L’axe énergétique « Israël-Chypre » : projets de gazoducs, controverses historiques

Le rapprochement entre « Israël » et Chypre n’est pas récent. Les idéologues sionistes, dont Théodore Herzl, ont toujours considéré l’île comme un site potentiel pour l’installation de colonies et l’exercice d’une influence stratégique.

Les anciennes communautés hébraïques ont été citées comme des précédents historiques justifiant une présence à long terme au-delà de la Palestine.

Au début du XXe siècle, l’Association juive pour la colonisation a établi des colonies à Chypre pour les juifs fuyant la Russie. Bien que modestes, ces colonies ont créé un précédent pour les ambitions expansionnistes, souvent au mépris des droits des populations locales.

Alors que Chypre s’est historiquement alignée sur la solidarité palestinienne, accueillant des réfugiés et résistant à l’empiètement israélien, les relations avec « Israël » se sont réchauffées au cours des 15 dernières années, sous l’impulsion d’intérêts énergétiques et stratégiques.

Les critiques affirment que les projets israéliens d’aujourd’hui sur l’île, notamment les acquisitions immobilières et les opérations de renseignement, reflètent la poursuite de politiques expansionnistes qui portent atteinte aux droits des Palestiniens et au droit international.

Chypre s’est littéralement vendue

Cette récente forte augmentation des acquisitions immobilières israéliennes à Chypre a suscité une inquiétude croissante quant à la souveraineté nationale et à l’accessibilité financière, le débat politique s’intensifiant après un récent congrès de l’AKEL, le deuxième parti de Chypre, où les critiques à l’égard de ces achats ont rapidement été accueillies par des accusations d’antisémitisme, une tactique israélienne bien connue pour faire taire toute remise en question légitime.

En juillet 2025, le chef du parti, Stefanos Stefanou, a mis en garde contre ce qu’il a qualifié de « menace croissante pour la sécurité nationale », citant les achats de terrains israéliens à proximité de sites sensibles et soulignant un effort coordonné, mené par les acheteurs, pour établir des communautés fermées, des écoles sionistes et une influence sur des secteurs économiques clés.

« Si nous ne prenons pas de mesures efficaces dès maintenant, nous nous rendrons compte un jour que ce pays ne nous appartient plus », a-t-il souligné, appelant à une intervention du gouvernement.

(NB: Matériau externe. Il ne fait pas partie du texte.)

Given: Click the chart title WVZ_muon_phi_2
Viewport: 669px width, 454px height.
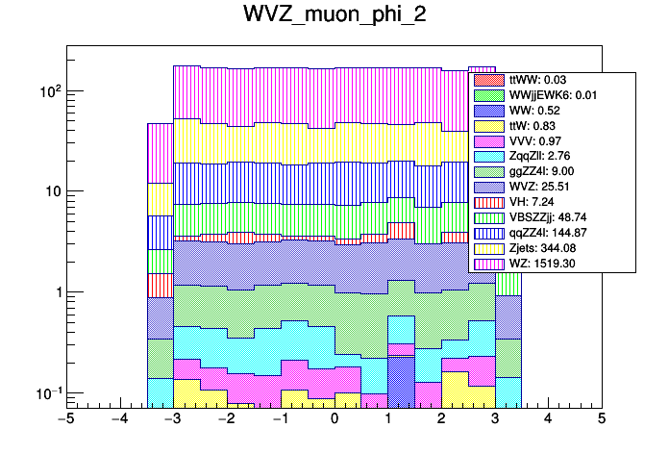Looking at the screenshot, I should click(x=334, y=18).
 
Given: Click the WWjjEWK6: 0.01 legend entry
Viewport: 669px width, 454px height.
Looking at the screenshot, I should click(x=548, y=95).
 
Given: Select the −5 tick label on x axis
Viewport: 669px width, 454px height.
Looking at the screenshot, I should click(x=66, y=419).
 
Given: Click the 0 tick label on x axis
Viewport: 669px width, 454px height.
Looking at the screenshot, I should click(x=334, y=419).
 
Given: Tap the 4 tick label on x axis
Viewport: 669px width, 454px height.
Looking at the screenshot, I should click(x=548, y=419).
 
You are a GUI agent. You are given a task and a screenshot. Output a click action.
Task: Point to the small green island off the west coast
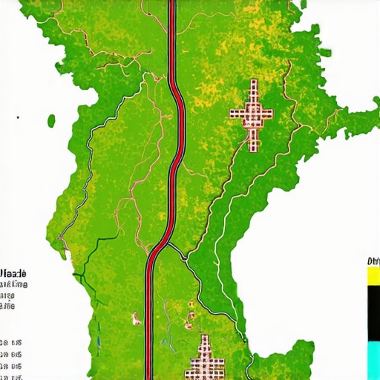point(52,119)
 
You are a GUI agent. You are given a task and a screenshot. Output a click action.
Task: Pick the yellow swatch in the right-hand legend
point(373,275)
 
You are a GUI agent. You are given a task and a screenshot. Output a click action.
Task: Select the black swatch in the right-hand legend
point(373,312)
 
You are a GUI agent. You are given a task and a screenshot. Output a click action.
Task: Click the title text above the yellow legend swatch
point(373,261)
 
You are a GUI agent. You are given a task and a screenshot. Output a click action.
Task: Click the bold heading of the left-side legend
point(14,274)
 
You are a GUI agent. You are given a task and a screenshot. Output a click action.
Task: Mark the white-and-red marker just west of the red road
point(136,319)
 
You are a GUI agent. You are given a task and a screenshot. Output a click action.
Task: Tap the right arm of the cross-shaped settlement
point(267,114)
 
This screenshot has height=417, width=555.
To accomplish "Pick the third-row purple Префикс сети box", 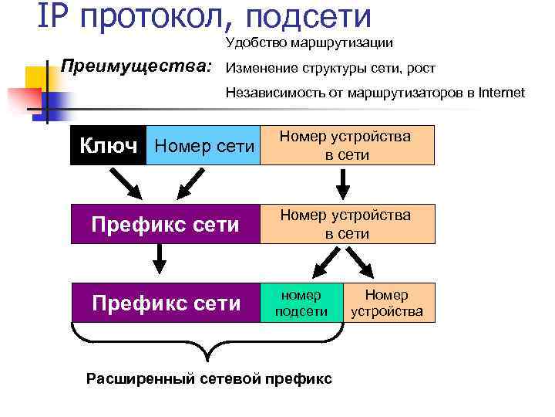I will pyautogui.click(x=166, y=302).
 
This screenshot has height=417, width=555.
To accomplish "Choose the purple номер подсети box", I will pyautogui.click(x=303, y=302).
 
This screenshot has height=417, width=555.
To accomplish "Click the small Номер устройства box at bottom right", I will pyautogui.click(x=387, y=302).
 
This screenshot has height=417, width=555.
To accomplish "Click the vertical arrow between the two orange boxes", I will pyautogui.click(x=345, y=183).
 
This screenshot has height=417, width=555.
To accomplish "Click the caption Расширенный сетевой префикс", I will pyautogui.click(x=209, y=378).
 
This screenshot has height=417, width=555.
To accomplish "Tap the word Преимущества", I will pyautogui.click(x=136, y=66).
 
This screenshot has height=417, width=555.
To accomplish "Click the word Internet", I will pyautogui.click(x=500, y=93).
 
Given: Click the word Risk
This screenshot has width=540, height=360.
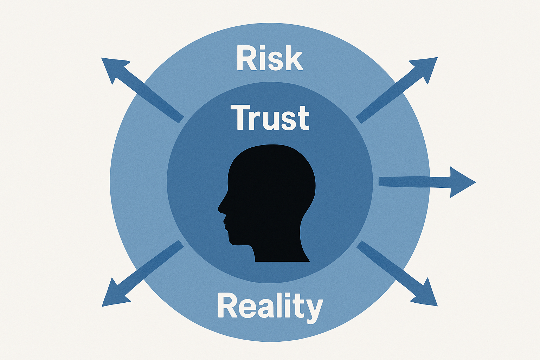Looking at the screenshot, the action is pyautogui.click(x=270, y=59).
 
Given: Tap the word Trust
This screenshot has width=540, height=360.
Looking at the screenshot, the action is pyautogui.click(x=270, y=118).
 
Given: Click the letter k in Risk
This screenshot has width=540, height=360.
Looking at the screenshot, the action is pyautogui.click(x=294, y=59).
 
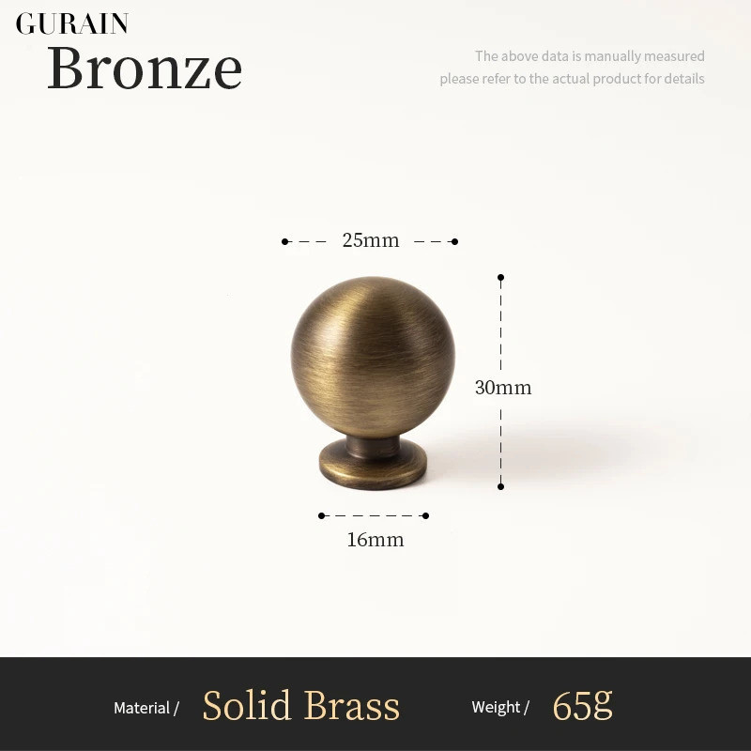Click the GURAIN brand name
coord(72,24)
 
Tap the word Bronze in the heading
coord(145,68)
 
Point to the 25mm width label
coord(371,240)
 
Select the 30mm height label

Stefanou a rejeté les accusations de xénophobie après avoir fait référence à des parallèles historiques avec la manière dont les Israéliens se sont installés en Palestine après avoir occupé ses territoires.

Cela a immédiatement suscité des réactions négatives, les détracteurs brandissant à nouveau l’épouvantail de l’antisémitisme, bien que ses partisans affirment que ses commentaires reflétaient des préoccupations liées à la souveraineté, et non à l’ethnicité, et visaient à mettre en évidence des schémas d’acquisition foncière non réglementée.

Les médias font également état d’investissements immobiliers israéliens à Chypre, souvent dans des « communautés fermées » haut de gamme et des opérations du Mossad, ce qui soulève des questions éthiques et juridiques.

Clips viraux sur « la terre promise » chypriote

Dans le même temps, un clip viral montre un homme se faisant passer pour un juif ultra-orthodoxe, déclarant en hébreu : « Dieu nous a promis Chypre après Israël », tout en affirmant que les Israéliens achètent des biens immobiliers « sans discontinuer ».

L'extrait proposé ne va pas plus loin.